Downton Abbey, like plantation houses, delivers fantasy over brute reality | Michael Henry Adams

The American south may seem a long way from the estates of England, but in both places a veil of caprice covers harsh truths

The son of a Scottish immigrant who worked as a servant, Donald Trump could hardly wait for his banquet at Buckingham Palace. A seat next to Elizabeth II conferred a sense of accomplishment little else could.

To many, such behavior from an American president appeared downright unseemly. But how could we scoff? How else have so many of us been eagerly awaiting the return of Downton Abbey?
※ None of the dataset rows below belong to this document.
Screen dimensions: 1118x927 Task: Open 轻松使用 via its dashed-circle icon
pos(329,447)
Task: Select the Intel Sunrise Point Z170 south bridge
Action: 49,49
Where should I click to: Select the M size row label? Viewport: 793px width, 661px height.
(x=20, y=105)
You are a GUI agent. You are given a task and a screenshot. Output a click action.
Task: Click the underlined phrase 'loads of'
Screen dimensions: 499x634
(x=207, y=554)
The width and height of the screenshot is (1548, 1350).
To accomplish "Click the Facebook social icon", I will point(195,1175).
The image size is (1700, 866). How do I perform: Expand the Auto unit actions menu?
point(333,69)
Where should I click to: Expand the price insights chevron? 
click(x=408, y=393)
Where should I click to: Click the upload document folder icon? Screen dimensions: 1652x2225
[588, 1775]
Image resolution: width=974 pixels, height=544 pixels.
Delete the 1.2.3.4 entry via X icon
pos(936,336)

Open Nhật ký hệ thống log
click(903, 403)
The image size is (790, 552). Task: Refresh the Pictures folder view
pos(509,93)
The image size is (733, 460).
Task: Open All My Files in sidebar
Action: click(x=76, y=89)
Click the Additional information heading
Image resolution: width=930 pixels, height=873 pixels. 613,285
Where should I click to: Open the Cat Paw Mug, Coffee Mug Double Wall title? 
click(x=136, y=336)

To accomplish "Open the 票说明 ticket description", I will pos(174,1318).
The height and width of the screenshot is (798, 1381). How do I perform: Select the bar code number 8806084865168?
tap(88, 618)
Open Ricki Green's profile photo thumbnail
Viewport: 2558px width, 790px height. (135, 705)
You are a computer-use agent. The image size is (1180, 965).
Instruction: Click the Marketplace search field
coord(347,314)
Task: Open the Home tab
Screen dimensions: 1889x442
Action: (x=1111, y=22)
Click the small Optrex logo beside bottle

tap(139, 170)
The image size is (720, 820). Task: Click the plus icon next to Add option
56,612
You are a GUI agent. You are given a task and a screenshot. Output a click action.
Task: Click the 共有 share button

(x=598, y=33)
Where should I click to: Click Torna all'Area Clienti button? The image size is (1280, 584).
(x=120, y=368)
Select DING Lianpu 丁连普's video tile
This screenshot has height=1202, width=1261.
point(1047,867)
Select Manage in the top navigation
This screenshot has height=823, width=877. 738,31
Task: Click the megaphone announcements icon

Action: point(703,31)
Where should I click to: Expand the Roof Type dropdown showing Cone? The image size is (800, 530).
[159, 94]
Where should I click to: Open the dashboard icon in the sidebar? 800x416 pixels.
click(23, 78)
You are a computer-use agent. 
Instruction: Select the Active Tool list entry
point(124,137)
TV and film can be transporting, giving us glimpses of lives we can only imagine imperfectly. Decades before Julian Fellowes’ creation came forth to conquer America, PBS offered a steady diet of British clotted cream. Royals, aristocrats, castles, servants, sex. Such is the stuff of which Downton daydreams are made.

We make our own fantasies too. As a boy, watching Gone With the Wind, I saw plantation houses for which I thought I could sell my soul. It seemed such an alluring way of life.

No wonder people complain of being lectured about slavery when they visit Savannah or Charleston. They, like me, have imagined themselves in the master’s place. No work to be done, fanned on white-pillared porches, sipping cooling drinks, pondering pleasures to come. Is it surprising so many, confronted by the nightmare behind the reverie, recoil in unacknowledged shame?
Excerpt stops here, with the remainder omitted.